Always read through the contract

Never let anyone rush you into signing a contract. Also do not take anyone’s word that any contract which you are supposed to agree to is too inconsequential to fret over (unless they are your lawyer). No matter what the situation, always go through every single sentence and page of a contract before signing. Zimbabwean has the caveat subscriptor rule which in plain terms means if you sign a document it is assumed that you read and understood the document. Even in the many cases where you cannot change the terms of the contract, you must know exactly what you are being asked to agree to. Remember that while not every contract can be modified, you can always refuse to sign if you are too unhappy with the terms.

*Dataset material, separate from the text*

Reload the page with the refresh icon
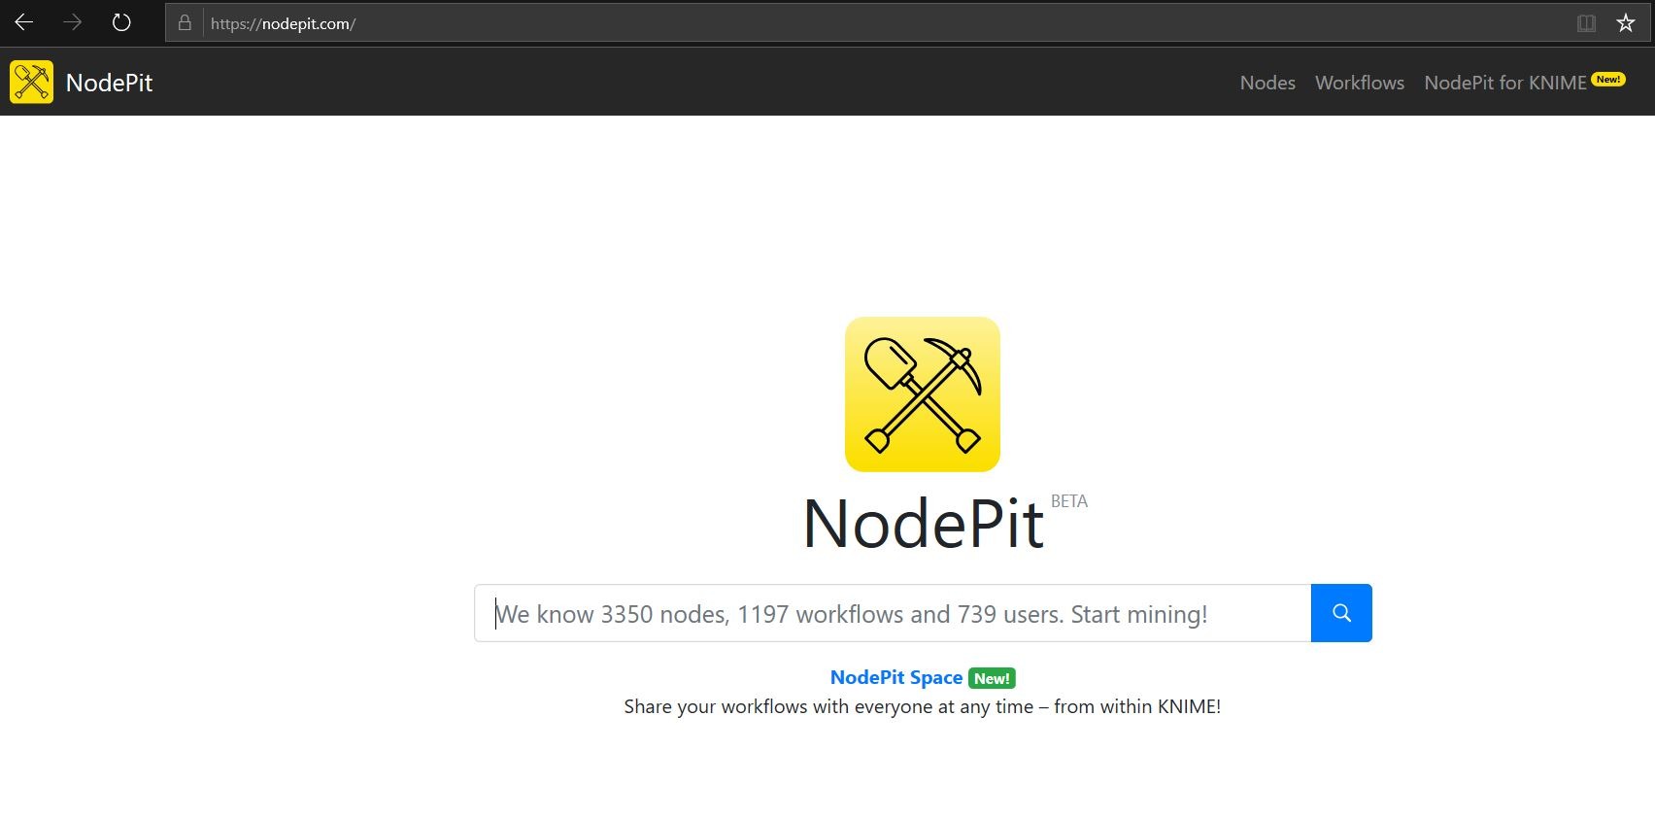Viewport: 1655px width, 819px height. click(x=121, y=22)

A lot of the times, contracts which are written down and eventually get signed would already have been discussed and agreed to verbally. Unfortunately, you can never be sure that whatever you are signing is exactly what you verbally agreed to. This means that regardless of any initial discussions, agreements or handshakes you should still painstakingly go through the written material.

Ask for clarifications

A contract signing is not the time to show off. If there is something which you do not understand, ask for clarifications, explanations or even a translation. Do this as many times as you feel is necessary. You have to be especially alert when the contract in question is verbose and full of legal jargon which you do not understand. Whenever most people encounter a word or phrase which they do not understand, they will just try to guess the meaning and continue reading. Do not do this with a contract—make sure you understand every word, phrase, initial and acronym before signing.

Agree on definitions

Whenever a contract contains any word or words whose meaning may be open to interpretation agree with the other party on one meaning and then include the definition(s) in the contract. One example of a word which may be open to interpretation is “year”, so suppose that you agree in a contract to pay some fee “every year” a misunderstanding may cost you. While a yearly fee is usually one which is due after every 12 months, you may be unfortunate enough to sign up for something late in the year only to be greeted by a fresh invoice in January.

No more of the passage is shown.